[Stored items]
====

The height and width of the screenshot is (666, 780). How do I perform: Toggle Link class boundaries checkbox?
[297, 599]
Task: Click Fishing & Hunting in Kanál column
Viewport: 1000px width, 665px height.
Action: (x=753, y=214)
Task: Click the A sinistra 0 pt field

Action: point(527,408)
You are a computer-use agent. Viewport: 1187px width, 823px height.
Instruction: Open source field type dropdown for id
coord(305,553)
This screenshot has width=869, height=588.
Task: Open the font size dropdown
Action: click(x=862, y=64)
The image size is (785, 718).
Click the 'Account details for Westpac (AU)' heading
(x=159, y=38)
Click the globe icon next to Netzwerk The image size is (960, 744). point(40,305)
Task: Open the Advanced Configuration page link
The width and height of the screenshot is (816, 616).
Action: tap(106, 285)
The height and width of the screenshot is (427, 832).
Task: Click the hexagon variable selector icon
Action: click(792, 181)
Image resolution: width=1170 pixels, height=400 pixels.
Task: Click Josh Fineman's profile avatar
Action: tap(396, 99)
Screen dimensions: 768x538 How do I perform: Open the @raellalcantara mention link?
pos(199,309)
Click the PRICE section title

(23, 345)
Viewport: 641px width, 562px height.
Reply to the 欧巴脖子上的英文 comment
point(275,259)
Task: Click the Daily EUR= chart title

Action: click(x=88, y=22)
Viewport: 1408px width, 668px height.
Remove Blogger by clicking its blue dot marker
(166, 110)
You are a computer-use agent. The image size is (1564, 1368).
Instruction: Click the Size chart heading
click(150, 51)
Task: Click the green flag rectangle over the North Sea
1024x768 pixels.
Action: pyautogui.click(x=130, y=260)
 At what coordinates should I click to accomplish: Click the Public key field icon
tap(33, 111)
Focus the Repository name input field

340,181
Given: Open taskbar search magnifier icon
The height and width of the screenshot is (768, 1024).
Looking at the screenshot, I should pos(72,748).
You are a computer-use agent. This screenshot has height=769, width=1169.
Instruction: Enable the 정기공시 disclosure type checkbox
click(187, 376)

====

• _Task details_
Quote the data above in full, changing nothing.

• _Task answer_
The height and width of the screenshot is (666, 780). How do I perform: Toggle Link class boundaries checkbox?
[297, 599]
Task: Click Fishing & Hunting in Kanál column
Viewport: 1000px width, 665px height.
Action: (x=753, y=214)
Task: Click the A sinistra 0 pt field

Action: point(527,408)
You are a computer-use agent. Viewport: 1187px width, 823px height.
Instruction: Open source field type dropdown for id
coord(305,553)
This screenshot has width=869, height=588.
Task: Open the font size dropdown
Action: click(x=862, y=64)
The image size is (785, 718).
Click the 'Account details for Westpac (AU)' heading
(x=159, y=38)
Click the globe icon next to Netzwerk The image size is (960, 744). point(40,305)
Task: Open the Advanced Configuration page link
The width and height of the screenshot is (816, 616).
Action: tap(106, 285)
The height and width of the screenshot is (427, 832).
Task: Click the hexagon variable selector icon
Action: click(792, 181)
Image resolution: width=1170 pixels, height=400 pixels.
Task: Click Josh Fineman's profile avatar
Action: tap(396, 99)
Screen dimensions: 768x538 How do I perform: Open the @raellalcantara mention link?
pos(199,309)
Click the PRICE section title

(23, 345)
Viewport: 641px width, 562px height.
Reply to the 欧巴脖子上的英文 comment
point(275,259)
Task: Click the Daily EUR= chart title

Action: click(x=88, y=22)
Viewport: 1408px width, 668px height.
Remove Blogger by clicking its blue dot marker
(166, 110)
You are a computer-use agent. The image size is (1564, 1368).
Instruction: Click the Size chart heading
click(150, 51)
Task: Click the green flag rectangle over the North Sea
1024x768 pixels.
Action: pyautogui.click(x=130, y=260)
 At what coordinates should I click to accomplish: Click the Public key field icon
tap(33, 111)
Focus the Repository name input field

340,181
Given: Open taskbar search magnifier icon
The height and width of the screenshot is (768, 1024).
Looking at the screenshot, I should pos(72,748).
You are a computer-use agent. This screenshot has height=769, width=1169.
Instruction: Enable the 정기공시 disclosure type checkbox
click(187, 376)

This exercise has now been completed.